Cirebon, Oktober 2017
Penyusun
DAFTAR ISI
BAB I
PENDAHULUAN
Salah satu hal yang membedakan antara penanggalan Hijriah dengan
kalender lainnya adalah peraturan yang digunakan. Peraturan penanggalan hijriah
disandarkan pada Al Qur’an dan Hadis yang sekaligus sebagai sumber hukum dalam
agama Islam. Beberapa aturan dasar penanggalan Hijriah adalah :
1.
Satu
tahun terdiri dari 12 bulan. Hal ini didasarkan firman Allah (QS. Attaubah :
36) yang artinya, “Sesungguhnya bilangan bulan di sisi Allah ialah dua belas
bulan, dalam ketetapan Allah di waktu Dia menciptakan langit dan bumi, di
antaranya empat bulan haram”.
2.
Awal
bulan ditandai dengan hilal. Hal ini didasarkan pada firman Allah (QS.
Al-Baqarah : 189) yang artinya, “Mereka bertanya kepadamu tentang bulan sabit.

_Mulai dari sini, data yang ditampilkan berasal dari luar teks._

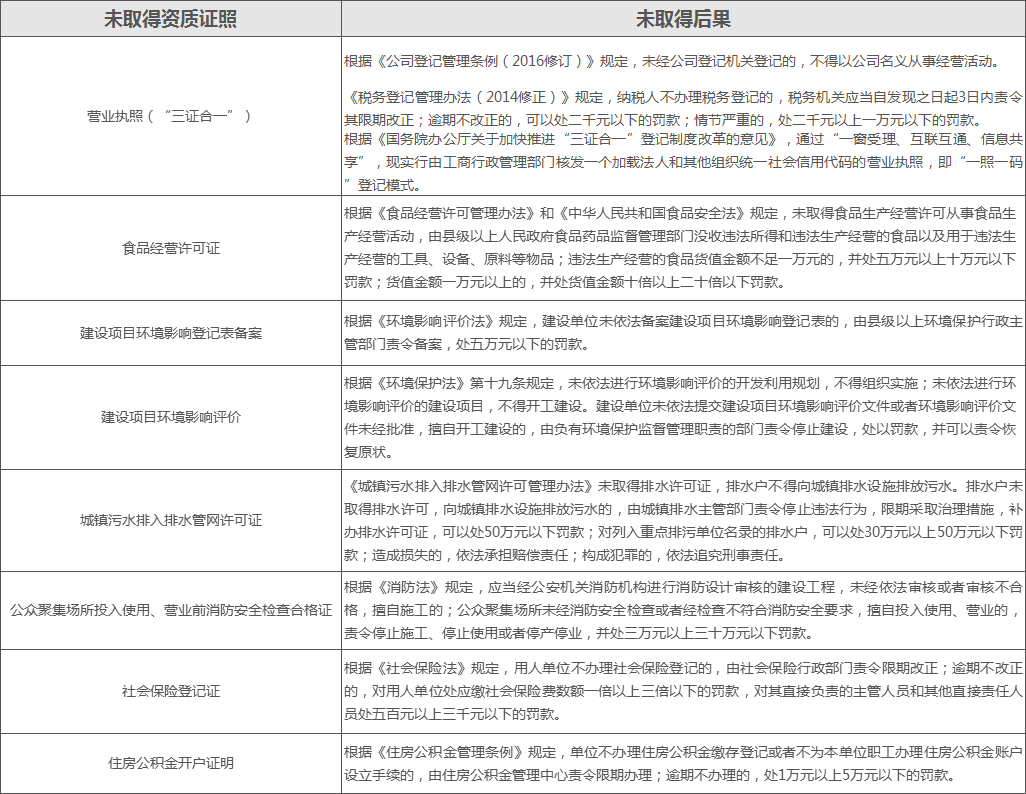Viewport: 1026px width, 794px height.
Task: Click the 《社会保险法》 consequence text
Action: point(683,691)
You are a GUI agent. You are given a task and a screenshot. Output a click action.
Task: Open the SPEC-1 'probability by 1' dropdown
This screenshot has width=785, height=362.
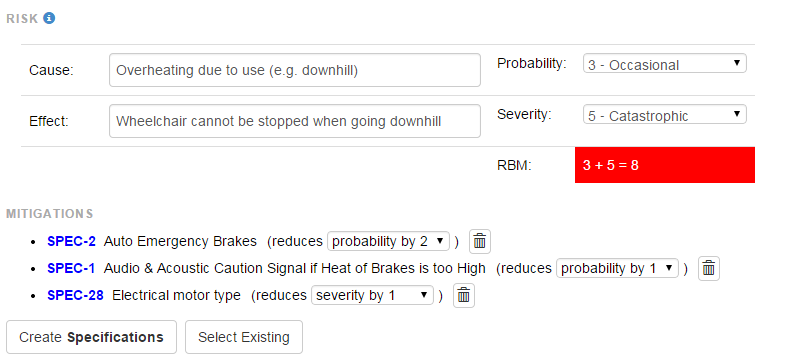[x=617, y=268]
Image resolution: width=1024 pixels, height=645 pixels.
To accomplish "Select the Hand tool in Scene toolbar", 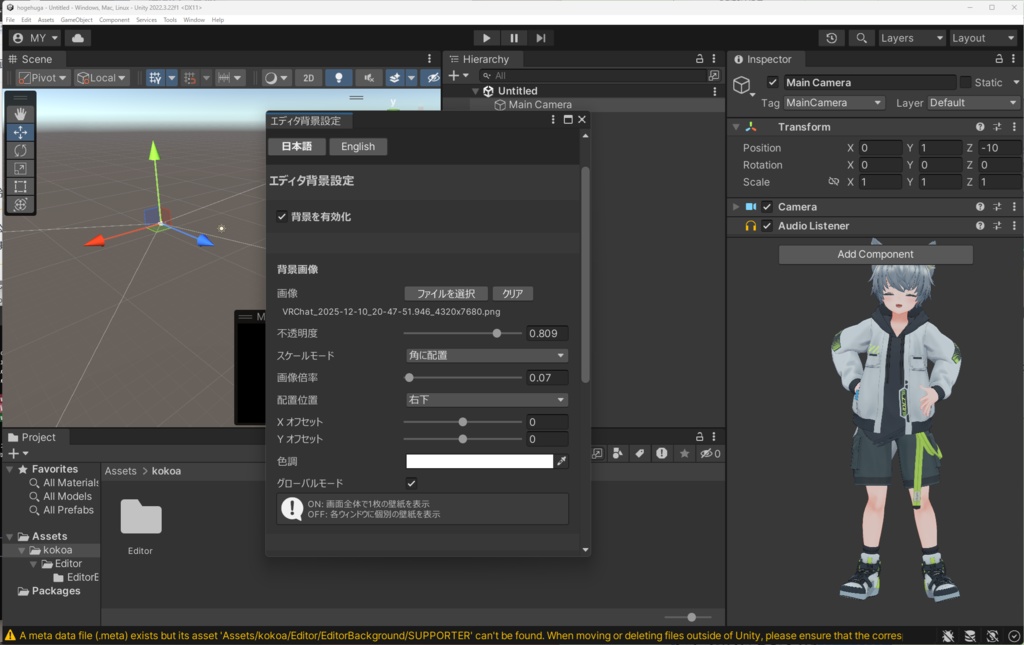I will pos(19,113).
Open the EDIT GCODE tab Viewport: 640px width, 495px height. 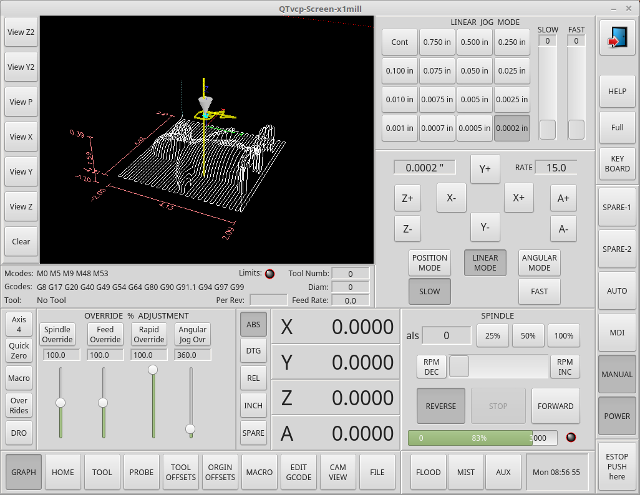coord(297,471)
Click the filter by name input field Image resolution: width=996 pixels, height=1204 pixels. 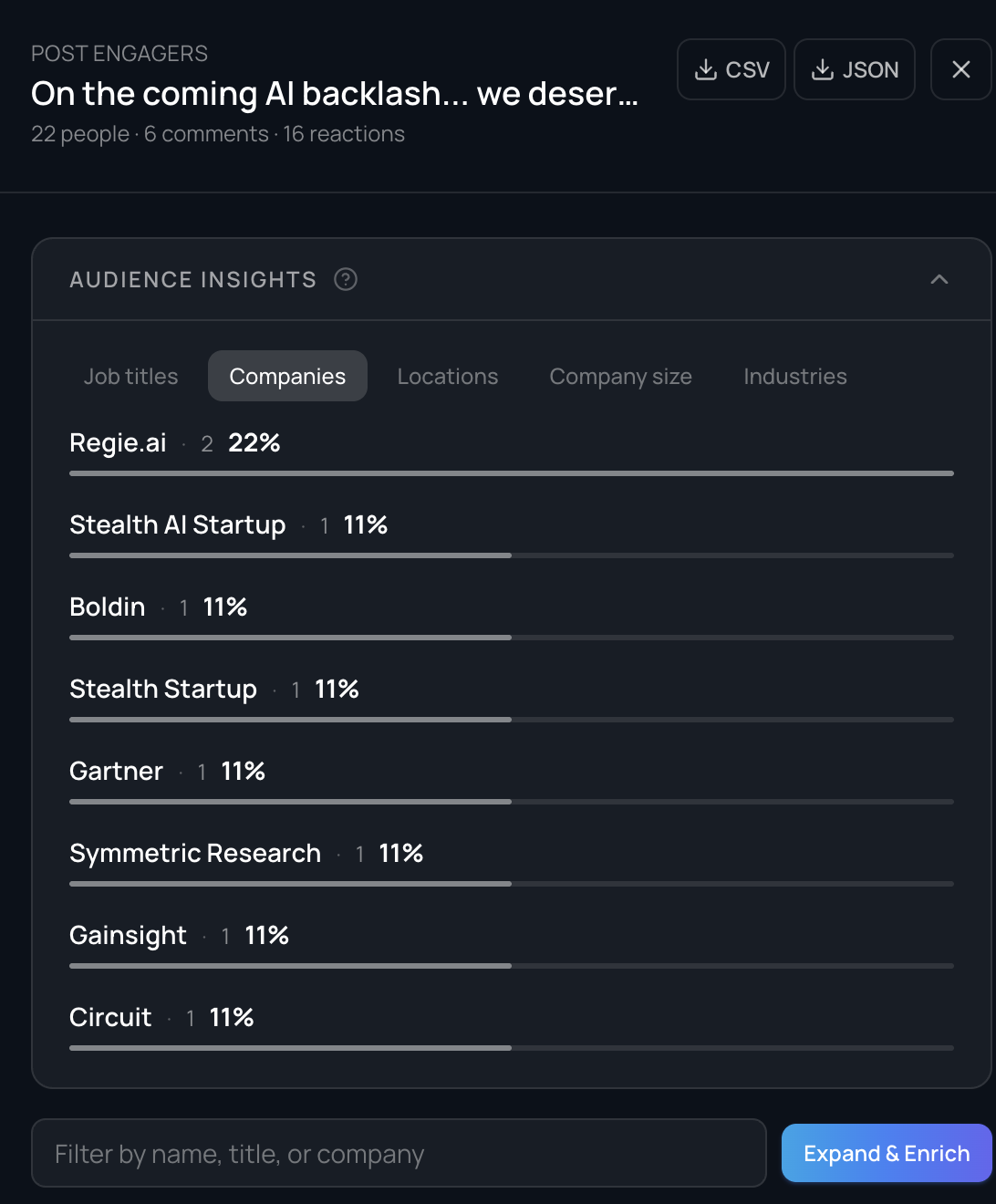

Katakanlah: Bulan sabit itu adalah tanda-tanda waktu bagi manusia dan (bagi ibadat)
haji”.
3.
Satu
bulan Hijriah itu terdiri dari 29 hari atau 30 hari. Hal ini didasarkan pada
beberapa Hadis Nabi yang berkaitan dengan puasa di antaranya, “Sebulan itu
adalah sekian dan sekian, kemudian beliau melengkungkan ibu jarinya pada
perkataan yang ketiga, maka berpuasalah kamu karena melihat hilal, dan
berbukalah (mengakhiri puasa) kamu karena melihat hilal. Jika hilal tertutup
oleh awan, maka pastikanlah bilangan hari pada bulan itu lamanya menjadi 30
hari” (HR. Muslim).
Berdasarkan Al Quran dan Hadis Nabi tersebut, para ulama sepakat
bahwa penanggalan Hijriah merupakan sistem penanggalan yang didasarkan pada
pergerakan Bulan dalam mengelilingi Bumi (Lunar Calendar) dan awal bulan
ditandai dengan hilal.
Dalam praktiknya, penanggalan Hijriah hingga kini-belum mempunyai
peraturan baku yang dipergunakan secara internasional, sehingga dalam penetapan
awal maupun akhir bulan terutama dalam penetapan awal dan akhir Ramadhan masih
sering terjadi perbedaan. Banyak faktor yang menjadi penyebab perbedaan tersebut.
BAB II
PEMBAHASAN
A. CARA PENETAPAN AWAL DAN AKHIR RAMADHAN
Hampir setiap tahun kaum muslimin disibukkan dengan masalah “kapan
memulai puasa dan kapan berhari raya?”. Para pemimpin dan pengurus ormas-ormas
dan lembaga-lembaga Islam disibukkan berijtihad untuk memastikan kapan puasa
tahun itu dimulai dan berakhir, sementara masyarakat dibingungkan dengan
berbagai keputusan yang dibuat oleh ormas-ormas dan lembaga-lembaga Islam yang
terkadang keputusannya berbeda-beda. Tidak jarang karena perbedaan-perbedaan tersebut, timbul
kesalahpahaman dan gesekan-gesekan diantara masyarakat, ada yang membenarkan
apa yang diputuskan oleh ormas atau lembaga yang diikutinya dan menganggap
salah terhadap yang lain.
Pada masa Rasulullah, para sahabat dan tabi’in
tidak pernah terjadi perbedaan di dalam penetapan awal Ramadhan, awal Syawal
dan awal Dzulhijjah, semua didasarkan atas rukyatul hilal (melihat hilal dengan
mata kepala) atau istikmal (menggenapkan bulan Sya’ban dan Ramadhan menjadi 30
hari) apabila rukyat tidak berhasil disebabkan karena cuaca mendung atau faktor
lainnya.
Namun setelah ilmu pengetahuan mengalami kemajuan, pengertian
tentang rukyatul hilal mengalami pergeseran. Ada yang memaknainya tetap seperti
semula, yaitu melihat rukyat dengan mata kepala dan
ada yang memaknainya dengan melihat hilal dengan ilmu pengetahuan atau hisab.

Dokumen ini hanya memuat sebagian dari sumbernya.